[analyzer] Model implied cast around operator new().
ClosedPublic

Authored by NoQ on Dec 14 2017, 11:08 AM.

Details

Summary

C++ overridable operator new() has the following prototype:

void *operator new(size_t size, user-defined arguments...);

The return value is void *. However, before passing it to constructor, we need to make a cast to the respective object pointer type. Hence an implicit cast is present here, which is not represented in the current AST or CFG. Modeling this cast is straightforward though. This is the change i mentioned in D40939.
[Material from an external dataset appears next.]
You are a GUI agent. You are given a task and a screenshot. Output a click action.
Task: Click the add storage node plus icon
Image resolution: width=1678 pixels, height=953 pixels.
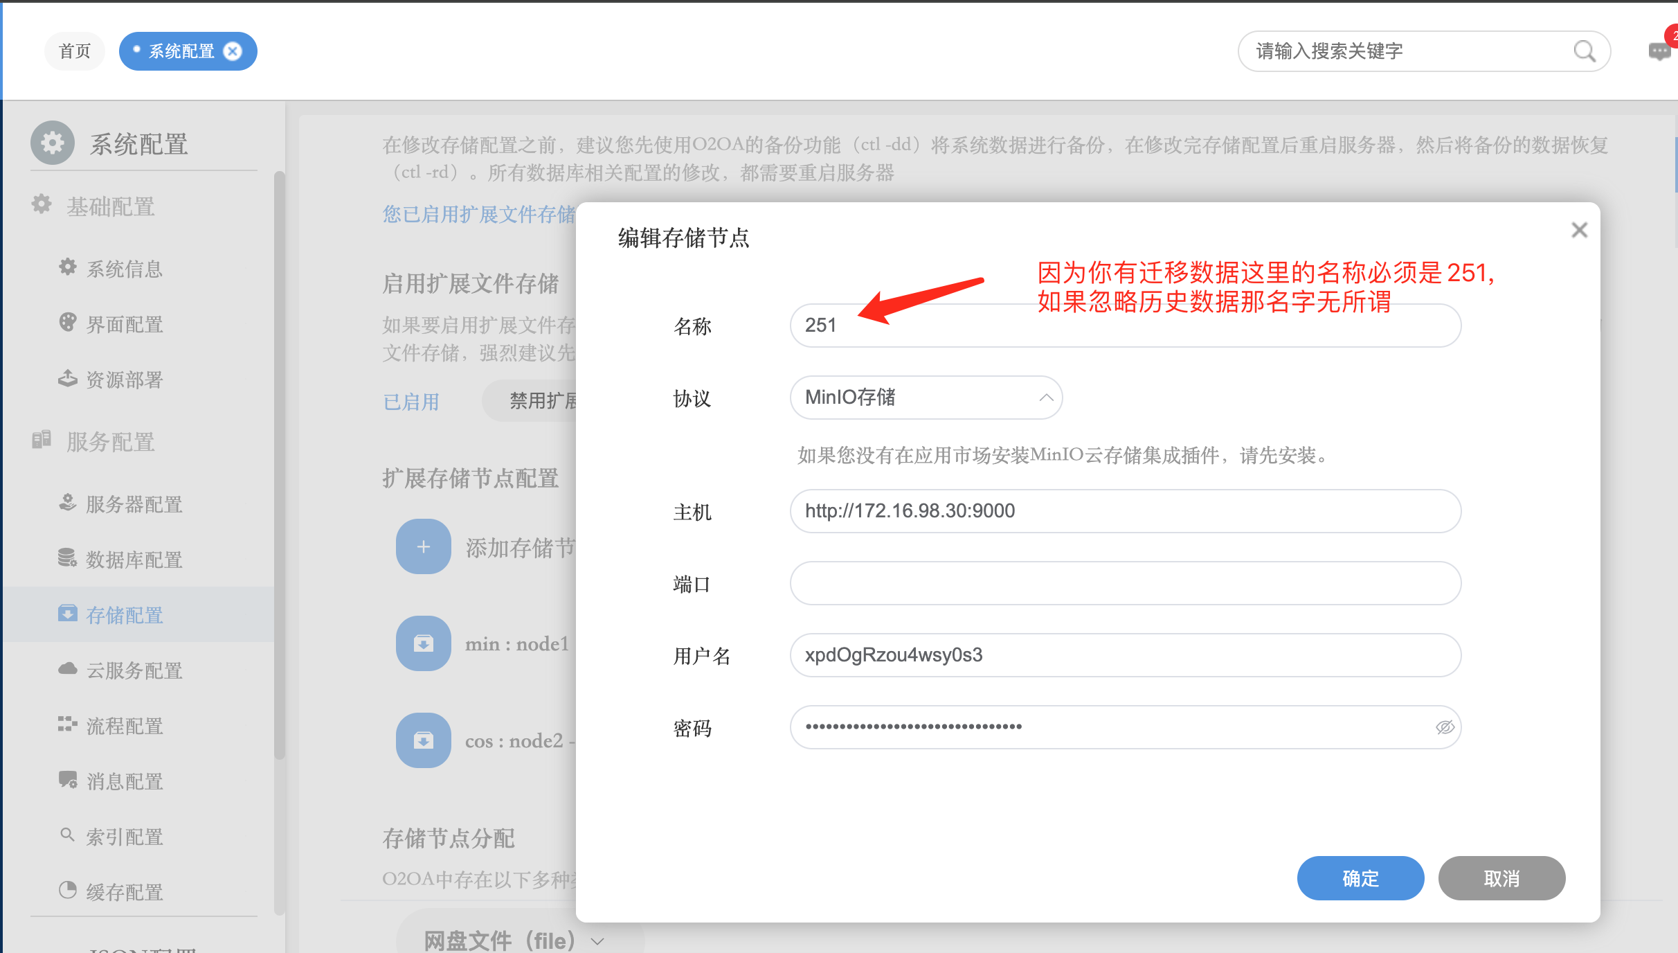click(423, 546)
I also noticed that evalCast from void * to T * is uncomfortable to use because sometimes it transforms &SymRegion{$x} into &element{T, 0S32b, SymRegion{$x}} even when $x is already of type T *. The form &SymRegion{$x} seems to be the canonical form of this symbolic pointer value in the rest of the analyzer, so i decided to change evalCast to preserve it.

The problem of how to represent memregion value casts better still stands - it wouldn't add much to the analyzer's quality, but we just keep running into it over and over again.

Diff Detail

Repository
rC Clang
NoQ created this revision.Dec 14 2017, 11:08 AM
NoQ updated this revision to Diff 127202.Dec 15 2017, 4:21 PM

VisitCXXNewExpr is too late. We need to perform cast before calling the constructor. Otherwise bad things happen, for instance performTrivialCopy would construct another void region :)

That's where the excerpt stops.